The centers of the four inner circles forms a square of side length $2$ . The rest of the area are four three-fourths of circles of radius $1$ , so in total that's an area of $3\pi + 4$ .

The radius of the larger circle is one half of the diagonal of the square ( $\sqrt{2}$ ) plus $1$ . Squaring that, multiplying by $\pi$ , and subtracting $3\pi + 4$ yields $4.8857\dots$ as the answer.

Draw the square with its four vertices at the four centers of the $4$ small circles. That square has side equal to $2$ , so its area is $4$ . If you draw the diagonal, the measure is $2\sqrt {2}$ . The segment from the center of the big circle to the center of any of the small circles is $\sqrt {2}$ . Hence, the radii of the big circle is $1 + \sqrt{2}$ , and the area of the entire image is $(3 + 2\sqrt{2})\pi$ . The area of the four small circles is $4\pi$ , and the area of the center of the image is $4 - \pi$ , because on the square we made there were $4$ quarters of the same circle, which is obviously a small circle. Now we subtract...

$(3 + 2\sqrt{2})\pi - 4\pi - (4 - \pi) = 2\sqrt{2}\pi - 4 \approx \boxed {4.89}$ .

my exact calculation went up to.... 4.87324547923062......... :O B-p -.-

Step 1:

First * add the centers * of the little circles. It will give a * square and the length of its side is 2 * adding the radius of two circles each having radius of 1.Now we will find the diagonal of the square and that is * 2 sqrt{2}.**

Now,if we see attentively we clearly see that the diagonal of the square+radius of a small circle +radius of a small circle=Diameter of the big circle . Mathmatically it is * 2 * sqrt{2} +1+1 *.If we divide it by 2 we will get the radius of the big circle.

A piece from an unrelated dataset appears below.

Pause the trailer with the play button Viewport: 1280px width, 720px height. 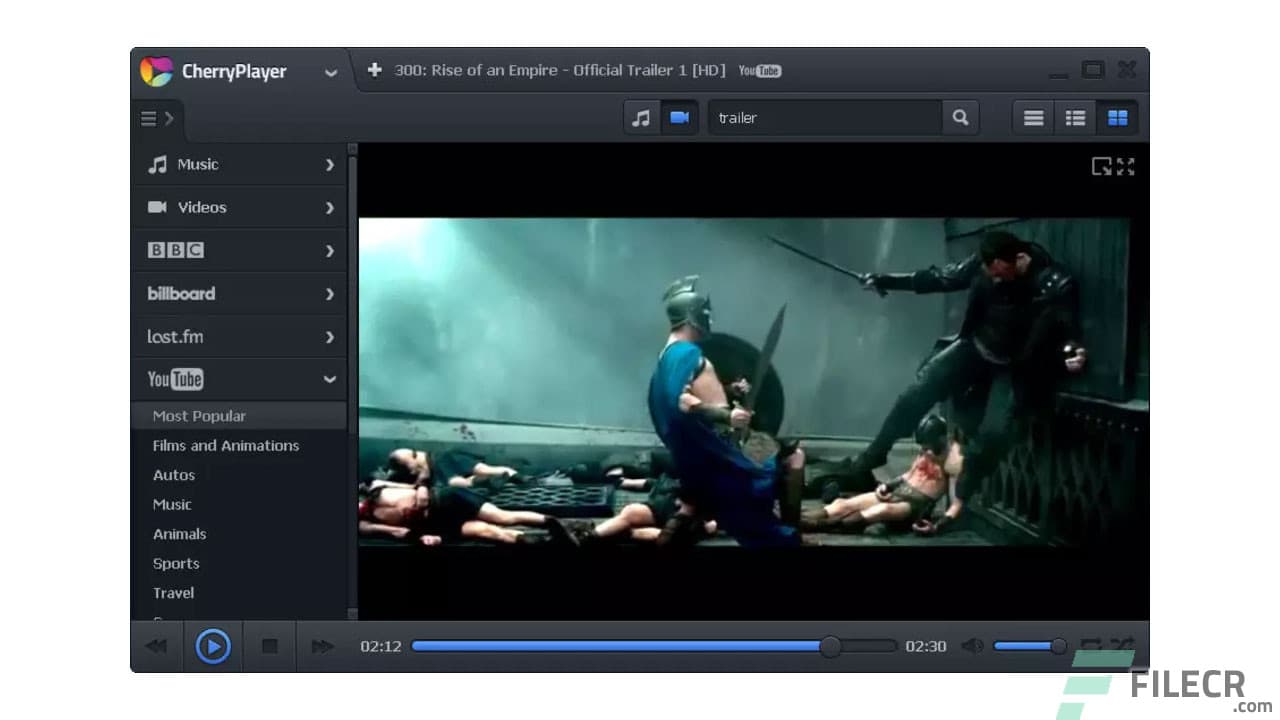(x=213, y=646)
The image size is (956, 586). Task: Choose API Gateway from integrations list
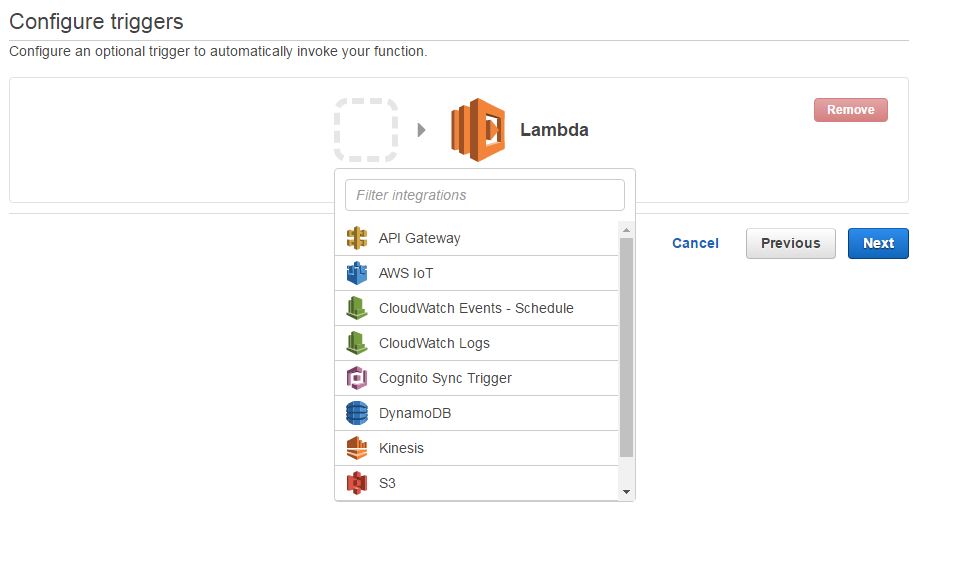coord(419,238)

So,the * radius of the big circle is 1+sqrt{2} . So,the area of the big circle is 3.1416 * [1+sqrt{2}]^2=18.31058666. *

Step 2:

Now the intersection area of the square and each small circle is one 3rd of the area of the small circle.So the remaining area of each small circle is 3/4 of its area.

Each small circle has a area of 3.1416 * 1^2=3.1416 and 3/4 of this is 3.1416 * [3/4].

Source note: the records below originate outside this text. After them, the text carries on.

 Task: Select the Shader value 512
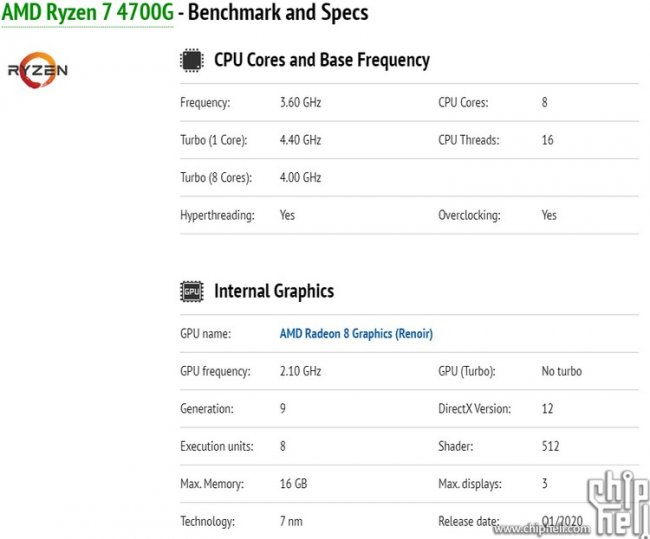click(550, 446)
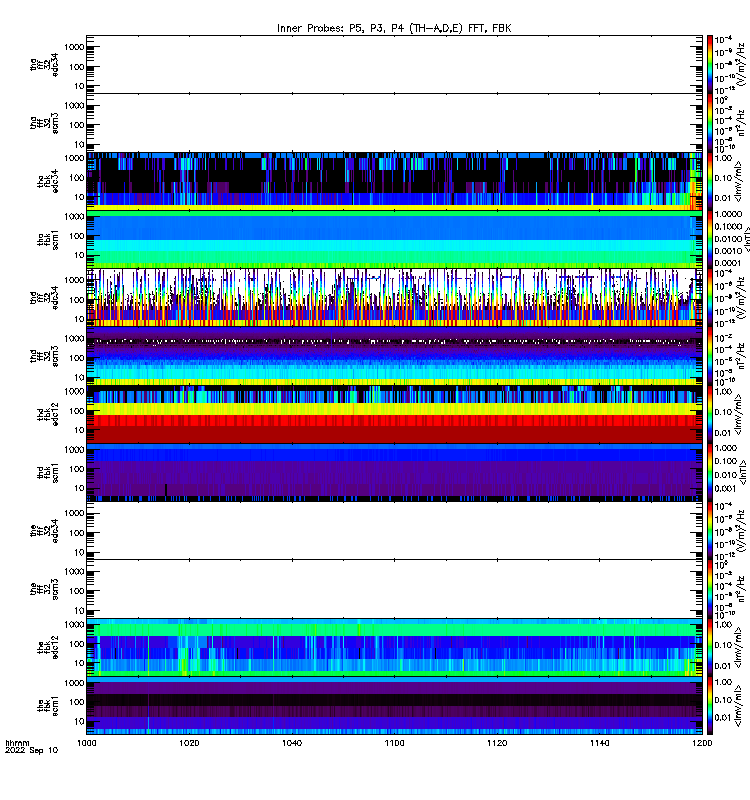Select the 1140 time tick label
The width and height of the screenshot is (750, 800).
coord(599,743)
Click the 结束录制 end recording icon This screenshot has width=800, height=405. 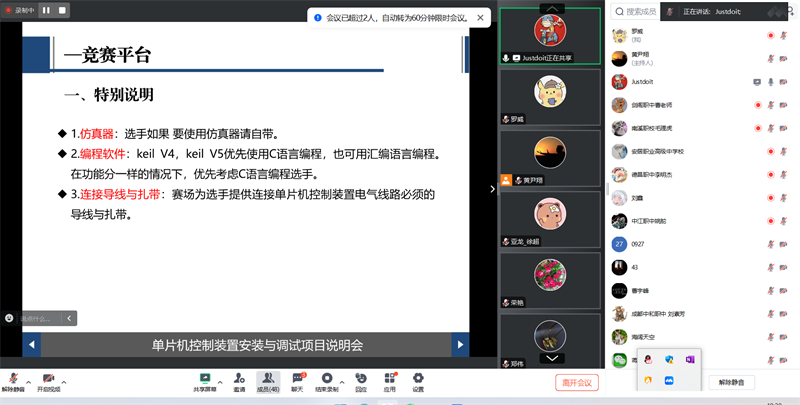tap(327, 378)
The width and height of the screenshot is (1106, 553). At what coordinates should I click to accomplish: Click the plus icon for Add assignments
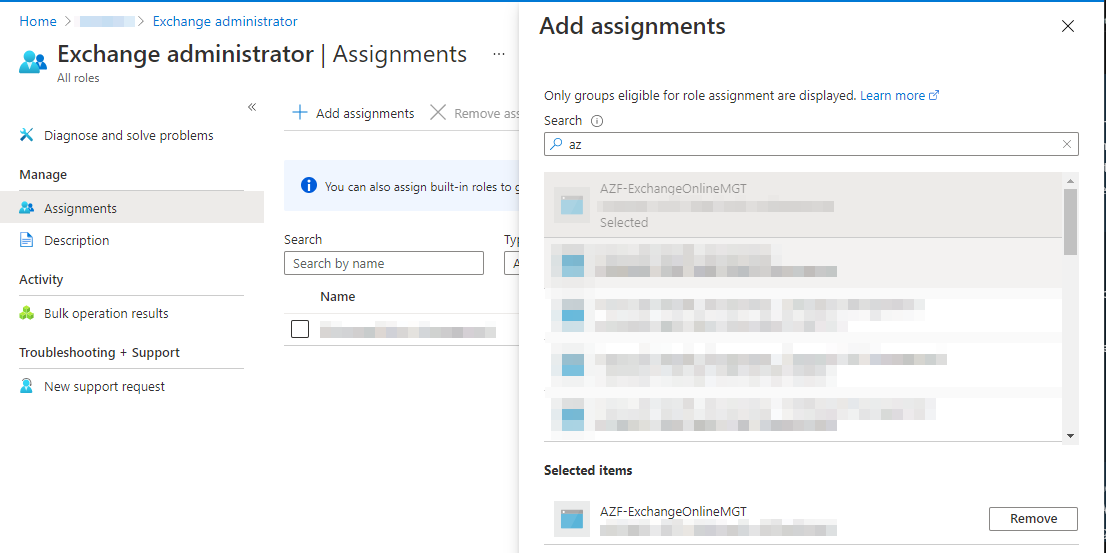pos(300,113)
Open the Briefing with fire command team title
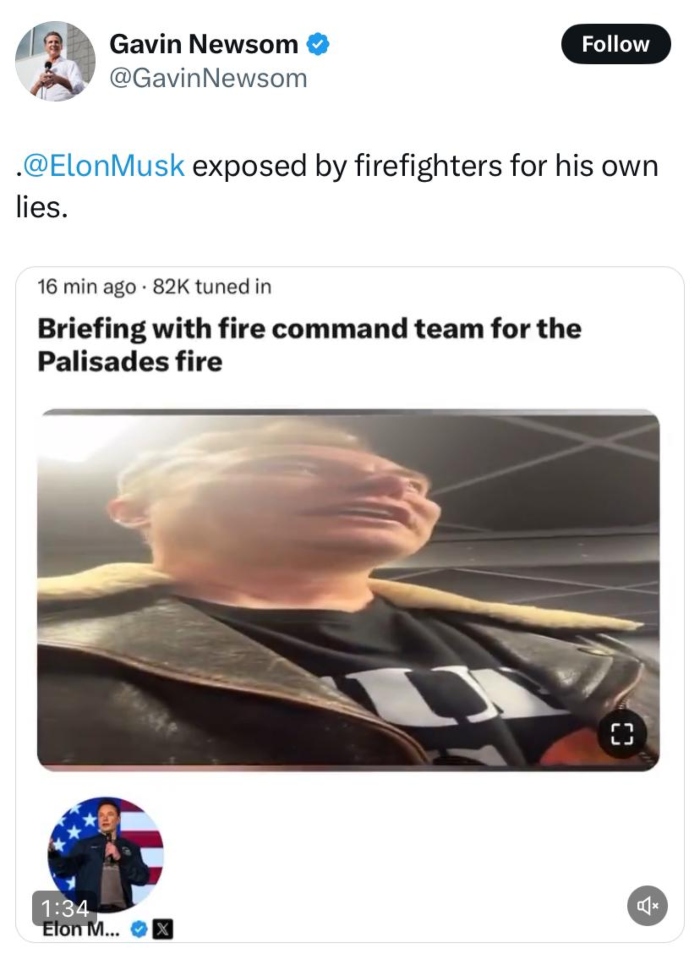 [x=309, y=345]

There are four small circles. * So we have to multiply this by 4 which results in 3 * 3.1416. *

The area of the square is 4.

So, the area covered by the square and small circles is 4+3 * 3.1416.

Now we have to substract this from the area of the big circle to get the area of the shaded area.

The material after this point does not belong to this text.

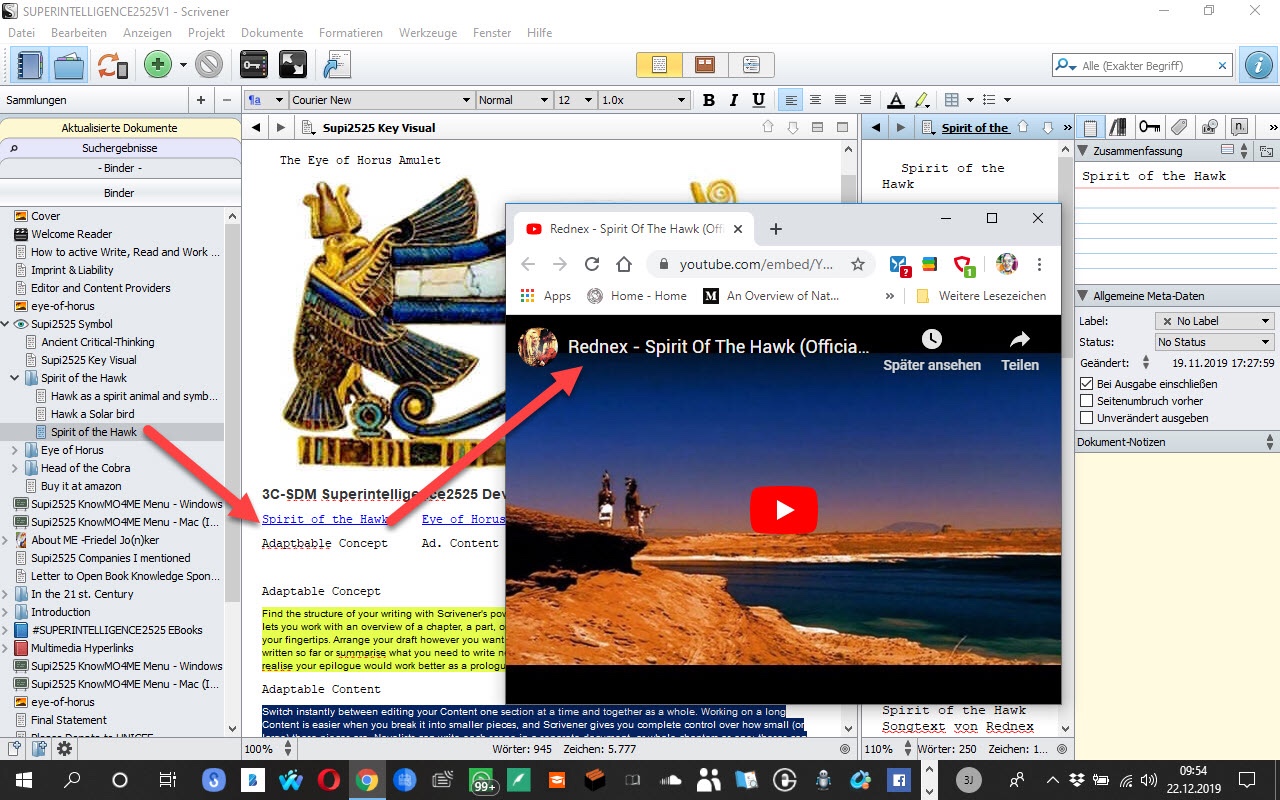The width and height of the screenshot is (1280, 800).
Task: Switch to Outliner view mode
Action: coord(751,65)
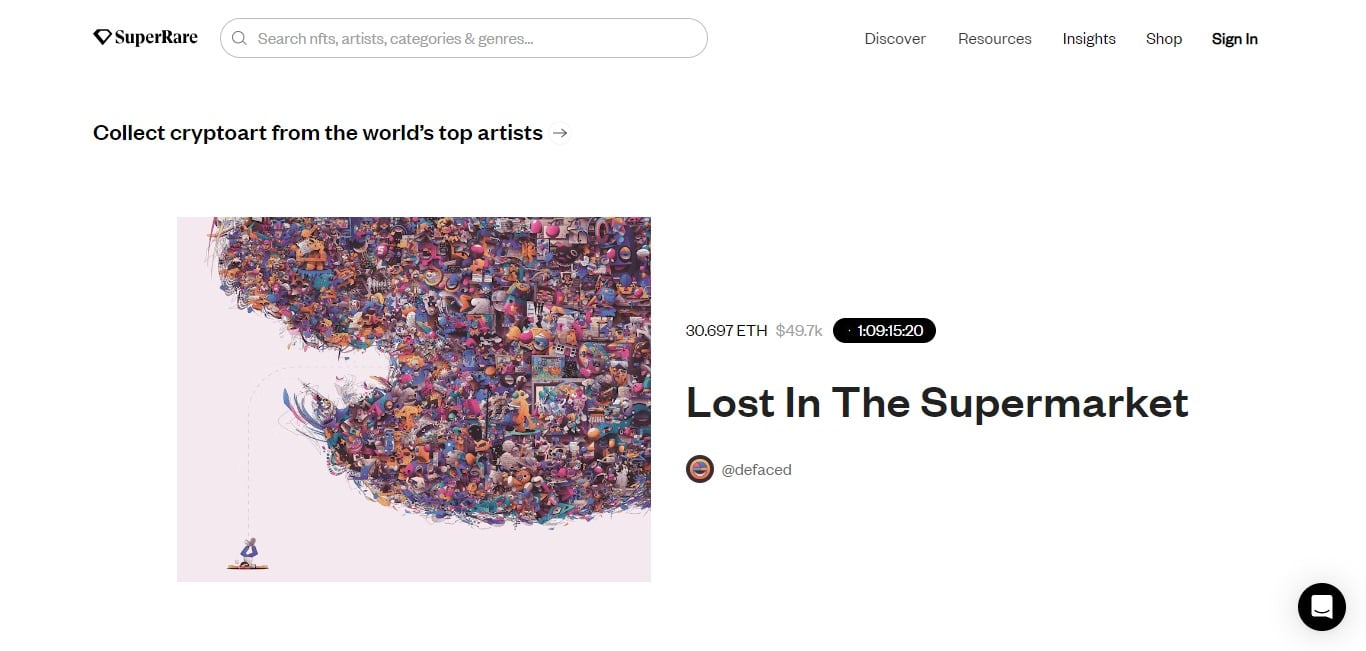Click the SuperRare diamond logo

So, 18.31058666-3 * 3.1416-4=4.89

This is our desired area and the answer is 4.89

At first draw straight lines from centre of each small circles to make a square of side 2 units(within the bigger circle). Calculate the diagonal of the square formed using formula (2)^1/2 * a (sorry i don't have the root sign ) then extend the diagonal so that it touches the bigger circle . So we get radius of the bigger circle which is 2.414 units. Now the area of the square is 4 sq.units and the net area of small circles is 3 pi 1 sq units. Now add this area to square's area and subtract it from the area of the bigger circle's area i.e.(18.3105 - 13.4247)=4.8858 = 4.89 .

4.855 sq units

1. Construct a square by joining the centers of 4 small circles. Diagonal of square = 2 sqrt(2) and Diameter of large circle = Diagonal of square + 2 radius of small circle = 4.828
2. Using step 1, Calculate area of large circle and subtract area of square and area of 3/4s of 4 small circles to get the area of shaded portion.

alt text

Let the radius of the smaller circles be $\displaystyle r$ .
Let the radius of the larger circle be $\displaystyle R$

From the figure, clearly,

$2R = 2r + \sqrt{(2r)^2+(2r)^2} = 2r(\sqrt{2}+1)$

$R = (\sqrt{2}+1)r$

Now,
Area of the unshaded region $=$ Area of square formed by joining the centers of the circles $+ 4(\frac{3}{4}) \pi r^2$
Area of the unshaded region $= 4r^2 + 3\pi r^2$

Hence,
Area of the shaded region $= \pi R^2 -$ Area of the unshaded region

Area of the shaded region $= \boxed{4.89sq.units}$